Je ne suis pas superstitieux et comme vous vous en doutez, je plaisante un peu. Mais sérieusement, sera-t-il facile de reconstituer une telle poutre quand le besoin s'en fera à nouveau sentir ? Le BFR/BFS et le New Armstrong, quand ils seront opérationnels, pourront certes placer à chaque vol plus d'une centaine de tonnes sur orbite, mais pas des objets ayant cette forme et bourgeonnant de tant de technologie... Quelle perte de temps que de devoir faire à nouveau dans dix ou vingt ans de l'assemblage de poutre durant des EVA toujours un peu dangereuses et en tout cas éprouvantes pour les astronautes...
En revanche, le BFR/BFS ou le New Armstrong pourraient s'arrimer à cette magnifique structure, et la propulser vers des orbites hautes tranquilles. Du haut de ce septième ciel, la poutre pourrait attendre quelques années ou quelques décennies que l'on vienne la chercher pour un nouvel usage. Cette belle poutre sur orbite dormante pourrait, dans trente ans, être vendue aux Chinois, s'ils se réconcilient avec les Américains, être réutilisée pour soutenir des infrastructures dans des exploitations minières de Bezos sur des astéroïdes, ou servir comme axe unissant deux BFR qui seraient mis en rotation pour générer une gravité artificielle durant un voyage vers Mars ou Jupiter.
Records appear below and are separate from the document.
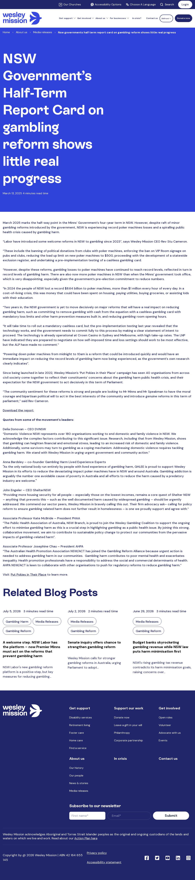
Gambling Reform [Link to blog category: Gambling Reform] (18, 631)
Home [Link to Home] (6, 32)
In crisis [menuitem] (120, 758)
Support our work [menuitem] (128, 708)
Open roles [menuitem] (165, 717)
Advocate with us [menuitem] (170, 733)
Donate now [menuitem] (121, 717)
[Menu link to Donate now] (183, 18)
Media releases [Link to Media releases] (42, 32)
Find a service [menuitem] (77, 748)
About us (100, 18)
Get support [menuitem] (79, 708)
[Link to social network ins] (188, 857)
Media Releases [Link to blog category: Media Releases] (47, 622)
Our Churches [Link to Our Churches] (72, 4)
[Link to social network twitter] (157, 857)
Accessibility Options (105, 4)
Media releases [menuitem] (78, 791)
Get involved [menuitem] (169, 708)
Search (167, 4)
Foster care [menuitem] (76, 733)
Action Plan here (85, 838)
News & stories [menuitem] (78, 783)
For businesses (118, 18)
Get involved (84, 18)
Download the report (18, 410)
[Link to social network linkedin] (178, 857)
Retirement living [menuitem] (79, 725)
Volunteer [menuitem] (165, 725)
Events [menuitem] (163, 740)
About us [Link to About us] (21, 32)
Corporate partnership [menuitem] (128, 740)
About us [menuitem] (77, 758)
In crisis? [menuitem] (136, 18)
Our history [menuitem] (76, 768)
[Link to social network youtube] (167, 857)
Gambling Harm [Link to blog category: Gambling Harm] (17, 622)
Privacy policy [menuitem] (97, 853)
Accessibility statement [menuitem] (104, 862)
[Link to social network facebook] (147, 857)
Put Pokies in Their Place (28, 574)
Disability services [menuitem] (80, 717)
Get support (66, 18)
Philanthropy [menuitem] (122, 733)
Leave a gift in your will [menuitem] (128, 725)
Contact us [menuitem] (152, 18)
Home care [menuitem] (76, 740)
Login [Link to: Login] (185, 4)
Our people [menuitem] (76, 775)
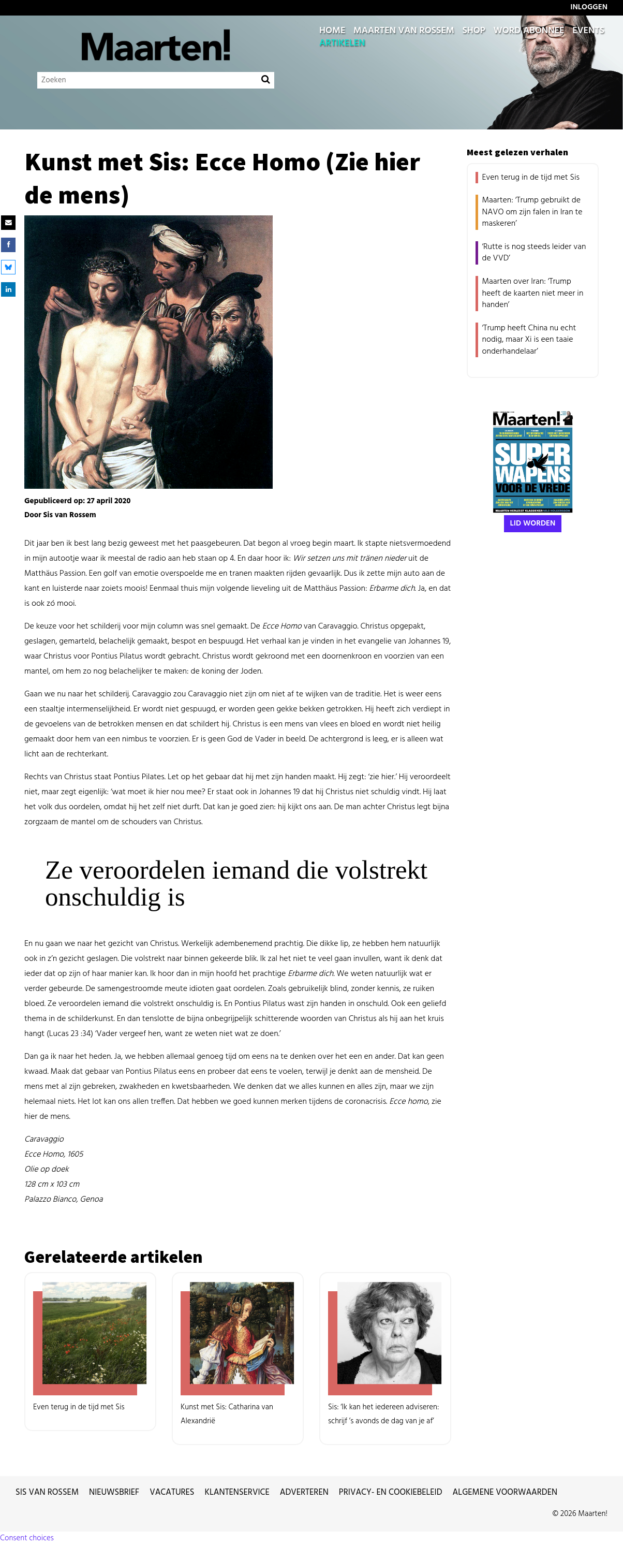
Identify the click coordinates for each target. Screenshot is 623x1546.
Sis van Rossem (47, 1492)
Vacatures (172, 1492)
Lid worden (533, 523)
Pour passer d'un BFR à l'autre, une telle poutre, avec son wagonnet, le Mobile Remote Servicer, serait plus confortable qu'un simple câble... La terreur éprouvée par un voyageur de l'espace lors du passage d'un vaisseau spatial vers un autre en descendant le long d'un câble au-dessus des volcans déchaînés et poussiéreux d'Io, cela ne rappelle-t-il pas à ceux qui l'ont vue une scène du film 2010 Odyssée 2 dérivé du roman d'Arthur Clarke ?
Oh, j'ai oublié de suggérer un envoi vers les couches hautes de l'atmosphère de Vénus, je vais me faire mal voir par @Phénix, grave erreur diplomatique sur ce Forum... D'autant que pour défendre cette juste cause, s'inscrire dans cette nouvelle croisade en faveur de la survie de la poutre, @Phénix serait un allié naturel, puisque dans la mythologie antique, Phénix, oiseau de feu immortel, renaît de ses propres cendres.
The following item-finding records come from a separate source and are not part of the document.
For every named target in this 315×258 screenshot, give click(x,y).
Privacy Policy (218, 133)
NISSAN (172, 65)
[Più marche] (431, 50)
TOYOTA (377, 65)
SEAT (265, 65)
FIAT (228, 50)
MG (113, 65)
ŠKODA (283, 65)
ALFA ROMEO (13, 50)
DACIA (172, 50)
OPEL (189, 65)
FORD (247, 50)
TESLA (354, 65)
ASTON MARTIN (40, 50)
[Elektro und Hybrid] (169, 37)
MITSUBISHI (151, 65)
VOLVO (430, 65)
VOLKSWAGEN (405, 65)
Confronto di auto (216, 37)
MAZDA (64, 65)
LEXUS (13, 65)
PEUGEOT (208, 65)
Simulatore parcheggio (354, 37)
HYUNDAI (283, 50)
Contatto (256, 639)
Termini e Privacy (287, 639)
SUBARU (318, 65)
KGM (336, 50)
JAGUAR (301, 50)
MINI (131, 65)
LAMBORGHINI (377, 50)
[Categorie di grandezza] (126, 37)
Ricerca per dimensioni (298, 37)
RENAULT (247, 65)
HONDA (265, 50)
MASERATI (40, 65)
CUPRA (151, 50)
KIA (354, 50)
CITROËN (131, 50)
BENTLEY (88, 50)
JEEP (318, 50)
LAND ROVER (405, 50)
Et sans les calculs de delta V de @Phénix, sur ce Forum, nous sommes tous foutus, aucune de nos idées n'a de chance d'aboutir...
Ceci dit, honnêtement, je laisse ici travailler mon imagination et je n'ai lu aucune étude sérieuse sur ce sujet du devenir de la poutre. Mais après tout, pourquoi pas, on est ici pour faire du brain storming, et pour cent idées extravagantes ne méritant pas mieux que la corbeille à papier, les soupirs agacés et les haussements d'épaules, il y en aura peut-être une qui par hasard s'avèrera praticable et opportune. Bref, une idée qui serait moins sotte que son misérable auteur.
Bien entendu, pour préparer une deuxième vie à cette divine poutre, il faudrait démonter les grands panneaux solaires historiques de l'ISS, dont l'efficacité décroît très vite, et les remplacer par des panneaux solaires plus petits et tout à fait neufs qui alimenteraient des petits moteurs ioniques de contrôle d'attitude situés aux extrémités de la poutre et permettant de stabiliser l'objet. On pourrait enfin disposer certaines antennes de l'ISS aux bons endroits sur cette poutre pour maintenir un lien radio avec la Terre.
Derrière cette proposition un peu fantaisiste, il y a une question que je me pose : on désorbite l'ISS en 2025 ou en 2028 - c'est-à-dire bientôt - pour beaucoup de raisons plus ou moins avouables, mais aussi en partie parce que les modules pressurisés finissent par s'user et qu'il ne faut pas mettre en danger les précieuses vies humaines que ces modules abritent ; mais si les principaux modules semblent pouvoir être prolongés jusqu'à l'âge de trente ans, et pas plus, le rythme d'usure de la poutre est-il le même ? La poutre pourrait-elle conserver ses fonctionnalités durant un ou plusieurs siècles ?
Mais au fait, quelles sont ces fonctionnalités ? Sont-elles purement logistiques et passives ? L'électronique et la connectique que soutient cette poutre doivent certes s'user. Mais la configuration de cette structure autorise-t-elle un réaménagement par des astronautes et des robonautes avec pose de câbles neufs ?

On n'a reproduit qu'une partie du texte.